# we need some knowledgeable wheel tech



## racin-type (Aug 13, 2003)

need some help with wheels for the 240. what is offset measure in? mm? cm? how far can the wheel be pushed out before rubbing on the fender or rolling it? what is a good size whith( sorry brain lapse can't remember how to spell)
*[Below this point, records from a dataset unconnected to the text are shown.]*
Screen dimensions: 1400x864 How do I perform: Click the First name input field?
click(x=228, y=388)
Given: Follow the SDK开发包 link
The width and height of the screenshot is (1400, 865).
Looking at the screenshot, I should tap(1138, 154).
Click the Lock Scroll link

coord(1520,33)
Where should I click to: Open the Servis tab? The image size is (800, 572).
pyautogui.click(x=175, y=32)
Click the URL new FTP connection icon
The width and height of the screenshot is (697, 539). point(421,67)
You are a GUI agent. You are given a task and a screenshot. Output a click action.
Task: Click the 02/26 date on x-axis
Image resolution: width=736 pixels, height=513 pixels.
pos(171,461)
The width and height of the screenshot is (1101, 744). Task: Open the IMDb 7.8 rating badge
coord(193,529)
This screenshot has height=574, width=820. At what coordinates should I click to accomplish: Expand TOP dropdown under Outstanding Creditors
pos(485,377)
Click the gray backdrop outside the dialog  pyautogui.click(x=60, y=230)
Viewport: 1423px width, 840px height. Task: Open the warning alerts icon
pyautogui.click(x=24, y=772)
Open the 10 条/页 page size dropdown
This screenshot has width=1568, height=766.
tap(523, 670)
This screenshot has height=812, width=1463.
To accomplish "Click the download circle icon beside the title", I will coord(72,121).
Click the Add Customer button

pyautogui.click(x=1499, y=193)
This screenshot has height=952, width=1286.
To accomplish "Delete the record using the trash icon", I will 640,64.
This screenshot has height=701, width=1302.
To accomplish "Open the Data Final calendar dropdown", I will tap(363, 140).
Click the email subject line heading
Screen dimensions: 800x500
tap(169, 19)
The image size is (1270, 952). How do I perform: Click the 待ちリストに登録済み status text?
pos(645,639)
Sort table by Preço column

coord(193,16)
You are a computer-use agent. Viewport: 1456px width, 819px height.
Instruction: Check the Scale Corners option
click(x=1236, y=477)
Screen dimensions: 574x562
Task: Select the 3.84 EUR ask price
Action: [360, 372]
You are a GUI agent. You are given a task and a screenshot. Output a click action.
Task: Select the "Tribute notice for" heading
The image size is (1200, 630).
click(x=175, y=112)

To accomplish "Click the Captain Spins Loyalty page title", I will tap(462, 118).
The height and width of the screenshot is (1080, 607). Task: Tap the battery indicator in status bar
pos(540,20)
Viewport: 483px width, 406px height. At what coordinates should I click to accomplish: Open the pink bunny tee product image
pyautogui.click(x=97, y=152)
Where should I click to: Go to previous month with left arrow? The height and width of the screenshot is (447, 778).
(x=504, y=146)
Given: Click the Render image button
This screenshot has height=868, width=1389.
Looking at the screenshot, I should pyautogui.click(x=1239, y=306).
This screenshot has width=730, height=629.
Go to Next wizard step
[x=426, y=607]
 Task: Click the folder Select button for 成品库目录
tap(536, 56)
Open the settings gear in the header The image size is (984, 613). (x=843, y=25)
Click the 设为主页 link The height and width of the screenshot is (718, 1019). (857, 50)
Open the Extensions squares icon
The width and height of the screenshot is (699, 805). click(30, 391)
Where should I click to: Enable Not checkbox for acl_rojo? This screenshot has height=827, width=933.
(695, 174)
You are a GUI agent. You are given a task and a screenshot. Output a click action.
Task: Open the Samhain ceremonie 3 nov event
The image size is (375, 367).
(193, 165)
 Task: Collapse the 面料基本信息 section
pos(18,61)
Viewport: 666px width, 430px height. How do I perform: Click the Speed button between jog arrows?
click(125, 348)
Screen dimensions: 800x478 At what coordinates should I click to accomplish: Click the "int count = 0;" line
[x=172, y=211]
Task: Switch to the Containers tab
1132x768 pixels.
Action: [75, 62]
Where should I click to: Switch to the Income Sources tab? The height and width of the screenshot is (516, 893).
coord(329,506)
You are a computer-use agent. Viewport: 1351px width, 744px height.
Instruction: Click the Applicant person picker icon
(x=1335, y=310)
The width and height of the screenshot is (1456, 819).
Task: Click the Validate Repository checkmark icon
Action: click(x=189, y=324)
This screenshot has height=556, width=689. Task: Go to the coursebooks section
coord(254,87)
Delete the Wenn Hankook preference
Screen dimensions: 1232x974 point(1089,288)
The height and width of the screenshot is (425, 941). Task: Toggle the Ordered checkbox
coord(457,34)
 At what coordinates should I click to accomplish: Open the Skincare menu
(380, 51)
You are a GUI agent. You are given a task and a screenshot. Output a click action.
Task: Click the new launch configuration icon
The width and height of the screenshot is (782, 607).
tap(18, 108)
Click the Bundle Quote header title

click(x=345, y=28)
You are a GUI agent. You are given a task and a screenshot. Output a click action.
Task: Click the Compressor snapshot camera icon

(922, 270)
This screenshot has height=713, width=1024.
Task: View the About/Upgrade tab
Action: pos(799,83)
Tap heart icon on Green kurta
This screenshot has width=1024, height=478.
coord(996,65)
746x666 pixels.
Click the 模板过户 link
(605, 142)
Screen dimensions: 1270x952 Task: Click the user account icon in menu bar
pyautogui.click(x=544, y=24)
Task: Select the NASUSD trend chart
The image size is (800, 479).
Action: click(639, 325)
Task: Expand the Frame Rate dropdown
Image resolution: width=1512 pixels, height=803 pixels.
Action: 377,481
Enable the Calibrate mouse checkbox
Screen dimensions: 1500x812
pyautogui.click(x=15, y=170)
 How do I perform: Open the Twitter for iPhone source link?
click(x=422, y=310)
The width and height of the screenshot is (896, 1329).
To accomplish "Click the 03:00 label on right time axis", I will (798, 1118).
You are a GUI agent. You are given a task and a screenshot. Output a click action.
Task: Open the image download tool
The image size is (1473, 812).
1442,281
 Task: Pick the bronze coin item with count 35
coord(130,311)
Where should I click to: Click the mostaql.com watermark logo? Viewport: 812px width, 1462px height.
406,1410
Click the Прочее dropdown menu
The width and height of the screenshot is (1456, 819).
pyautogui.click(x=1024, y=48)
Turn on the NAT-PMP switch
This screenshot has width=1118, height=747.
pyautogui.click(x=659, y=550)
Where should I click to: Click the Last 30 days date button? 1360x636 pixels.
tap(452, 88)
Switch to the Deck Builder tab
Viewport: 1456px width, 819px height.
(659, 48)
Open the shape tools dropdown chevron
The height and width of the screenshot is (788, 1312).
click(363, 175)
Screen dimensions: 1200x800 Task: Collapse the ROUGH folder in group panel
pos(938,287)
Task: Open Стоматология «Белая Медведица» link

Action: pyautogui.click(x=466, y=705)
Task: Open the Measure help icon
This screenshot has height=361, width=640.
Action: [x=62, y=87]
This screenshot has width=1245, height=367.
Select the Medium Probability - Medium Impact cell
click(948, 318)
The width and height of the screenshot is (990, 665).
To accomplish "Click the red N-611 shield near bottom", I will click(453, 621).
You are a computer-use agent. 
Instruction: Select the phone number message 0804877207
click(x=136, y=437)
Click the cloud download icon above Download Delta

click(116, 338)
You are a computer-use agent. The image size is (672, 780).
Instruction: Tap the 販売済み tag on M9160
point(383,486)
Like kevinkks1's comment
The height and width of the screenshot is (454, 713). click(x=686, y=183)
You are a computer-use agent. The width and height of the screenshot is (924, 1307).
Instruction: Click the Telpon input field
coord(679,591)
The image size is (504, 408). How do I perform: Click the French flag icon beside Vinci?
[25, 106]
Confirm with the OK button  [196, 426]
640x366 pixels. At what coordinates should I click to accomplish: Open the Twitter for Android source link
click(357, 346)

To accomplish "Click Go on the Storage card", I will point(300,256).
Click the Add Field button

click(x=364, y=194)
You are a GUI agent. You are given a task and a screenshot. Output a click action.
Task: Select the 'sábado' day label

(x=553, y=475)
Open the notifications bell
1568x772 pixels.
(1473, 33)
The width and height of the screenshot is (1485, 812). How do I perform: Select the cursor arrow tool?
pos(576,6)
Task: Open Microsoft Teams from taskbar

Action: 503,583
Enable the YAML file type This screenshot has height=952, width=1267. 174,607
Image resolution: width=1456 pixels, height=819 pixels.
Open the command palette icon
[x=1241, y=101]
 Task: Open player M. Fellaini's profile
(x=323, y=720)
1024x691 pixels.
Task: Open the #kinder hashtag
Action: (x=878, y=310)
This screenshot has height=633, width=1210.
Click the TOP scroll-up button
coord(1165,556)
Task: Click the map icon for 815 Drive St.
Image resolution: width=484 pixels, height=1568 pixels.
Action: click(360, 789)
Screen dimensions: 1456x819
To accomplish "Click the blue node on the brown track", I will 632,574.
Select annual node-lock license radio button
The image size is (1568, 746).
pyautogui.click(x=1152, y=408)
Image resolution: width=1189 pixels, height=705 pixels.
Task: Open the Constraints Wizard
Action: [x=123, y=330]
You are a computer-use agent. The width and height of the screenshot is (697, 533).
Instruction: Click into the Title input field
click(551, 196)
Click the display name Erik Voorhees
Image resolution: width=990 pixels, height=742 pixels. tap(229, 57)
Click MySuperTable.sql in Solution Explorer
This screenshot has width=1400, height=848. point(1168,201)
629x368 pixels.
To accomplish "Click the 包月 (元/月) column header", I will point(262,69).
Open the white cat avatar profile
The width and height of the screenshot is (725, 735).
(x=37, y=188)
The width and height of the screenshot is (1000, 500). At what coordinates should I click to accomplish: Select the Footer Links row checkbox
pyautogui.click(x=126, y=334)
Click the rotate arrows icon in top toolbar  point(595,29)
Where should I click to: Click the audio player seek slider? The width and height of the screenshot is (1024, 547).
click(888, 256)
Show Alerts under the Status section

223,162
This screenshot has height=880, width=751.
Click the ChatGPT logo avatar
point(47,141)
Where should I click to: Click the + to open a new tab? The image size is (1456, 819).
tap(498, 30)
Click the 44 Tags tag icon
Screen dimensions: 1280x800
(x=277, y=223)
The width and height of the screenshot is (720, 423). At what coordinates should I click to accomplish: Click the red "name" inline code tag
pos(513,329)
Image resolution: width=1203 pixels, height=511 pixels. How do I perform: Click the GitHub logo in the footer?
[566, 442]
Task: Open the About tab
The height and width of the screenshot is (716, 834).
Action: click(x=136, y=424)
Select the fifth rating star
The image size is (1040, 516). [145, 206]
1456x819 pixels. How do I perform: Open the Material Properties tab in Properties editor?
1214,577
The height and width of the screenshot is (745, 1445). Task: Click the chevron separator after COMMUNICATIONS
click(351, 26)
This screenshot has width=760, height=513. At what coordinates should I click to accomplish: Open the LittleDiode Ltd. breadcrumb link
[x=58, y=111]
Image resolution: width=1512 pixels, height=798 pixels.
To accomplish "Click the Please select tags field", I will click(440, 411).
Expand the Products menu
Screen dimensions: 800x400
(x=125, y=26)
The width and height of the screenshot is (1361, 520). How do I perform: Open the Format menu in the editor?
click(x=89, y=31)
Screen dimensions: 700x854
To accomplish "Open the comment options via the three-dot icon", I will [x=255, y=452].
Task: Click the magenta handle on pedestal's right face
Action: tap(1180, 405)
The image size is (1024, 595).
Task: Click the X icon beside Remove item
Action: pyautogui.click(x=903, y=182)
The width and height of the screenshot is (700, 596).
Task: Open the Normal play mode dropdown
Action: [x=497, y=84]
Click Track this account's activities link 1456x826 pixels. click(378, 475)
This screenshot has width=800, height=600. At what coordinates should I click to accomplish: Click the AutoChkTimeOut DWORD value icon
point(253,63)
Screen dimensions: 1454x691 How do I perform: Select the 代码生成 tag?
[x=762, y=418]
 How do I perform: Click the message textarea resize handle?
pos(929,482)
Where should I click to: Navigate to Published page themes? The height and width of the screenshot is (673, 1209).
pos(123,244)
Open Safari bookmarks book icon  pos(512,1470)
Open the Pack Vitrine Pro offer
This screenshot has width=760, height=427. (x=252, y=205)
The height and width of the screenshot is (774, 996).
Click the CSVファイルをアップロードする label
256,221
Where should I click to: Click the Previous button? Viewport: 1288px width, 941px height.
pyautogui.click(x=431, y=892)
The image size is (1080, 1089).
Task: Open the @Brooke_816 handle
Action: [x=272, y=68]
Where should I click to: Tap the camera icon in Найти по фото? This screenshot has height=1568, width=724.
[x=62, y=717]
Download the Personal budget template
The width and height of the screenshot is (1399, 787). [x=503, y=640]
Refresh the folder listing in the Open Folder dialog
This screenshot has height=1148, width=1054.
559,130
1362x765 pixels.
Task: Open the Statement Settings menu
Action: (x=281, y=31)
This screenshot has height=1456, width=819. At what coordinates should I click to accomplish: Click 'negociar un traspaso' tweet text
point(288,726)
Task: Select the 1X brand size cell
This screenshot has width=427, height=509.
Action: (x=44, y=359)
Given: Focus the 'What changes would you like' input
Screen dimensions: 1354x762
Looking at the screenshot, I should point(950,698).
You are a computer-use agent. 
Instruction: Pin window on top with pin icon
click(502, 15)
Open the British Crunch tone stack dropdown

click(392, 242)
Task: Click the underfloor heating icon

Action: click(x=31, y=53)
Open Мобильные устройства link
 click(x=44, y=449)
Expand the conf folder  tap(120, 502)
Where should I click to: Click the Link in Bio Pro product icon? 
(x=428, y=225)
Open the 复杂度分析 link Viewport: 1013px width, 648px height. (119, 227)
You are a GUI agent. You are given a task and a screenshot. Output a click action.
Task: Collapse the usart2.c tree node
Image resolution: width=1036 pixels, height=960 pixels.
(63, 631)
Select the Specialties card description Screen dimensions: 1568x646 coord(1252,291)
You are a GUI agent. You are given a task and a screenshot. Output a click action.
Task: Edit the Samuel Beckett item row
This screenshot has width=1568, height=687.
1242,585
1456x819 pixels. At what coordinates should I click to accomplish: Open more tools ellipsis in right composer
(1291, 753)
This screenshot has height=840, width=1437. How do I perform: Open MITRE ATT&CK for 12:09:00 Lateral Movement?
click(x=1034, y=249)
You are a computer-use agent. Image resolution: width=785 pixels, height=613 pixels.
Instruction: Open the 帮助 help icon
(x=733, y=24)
whats peoples wheel setups here?

anyone got kosei k-1 wheels?


----------



## vsp3c (May 15, 2003)

racin-type said:


> *what is offset measure in? mm? cm?*


offsets are measured in mm..since 10mm = 1cm, it's basically the same..i never heard of it being measured in cm


> *how far can the wheel be pushed out before rubbing on the fender or rolling it?*


that depends on the width/offset of the wheel.. i would recommend 17/18x7.5 with +22 offset for the front and 17/18x8.5 with +40 offset. if u want bigger wheels or a bigger offset, get spacers


> *what is a good size whith( sorry brain lapse can't remember how to spell)*


7.5 in the front, 8.5 in the back


----------



## Joel (Jun 11, 2003)

Stock offsets are 38. Ive seen a 40 offset on a 9 inch 17 on the rear and 30 on a 8 inch 17 on front.
Also depends on what series you have. s14 have stupidly large wheel tubs and can fit massive wheel and tyre combinations. S13 is a little harder.


----------



## racin-type (Aug 13, 2003)

so a stock 240 wheel is 15x6 +38 offset?? how come i see alot of lower offset in the front than in the back? shouldn't they get pushed out equally or is there just more room in the front fenders?


----------



## Joel (Jun 11, 2003)

the front fenders are bigger but the front wheels turn 
yes all 4 stock rims have the same offset. When you start having different sized rims and tyre widths on front to back then you need to change offsets.


----------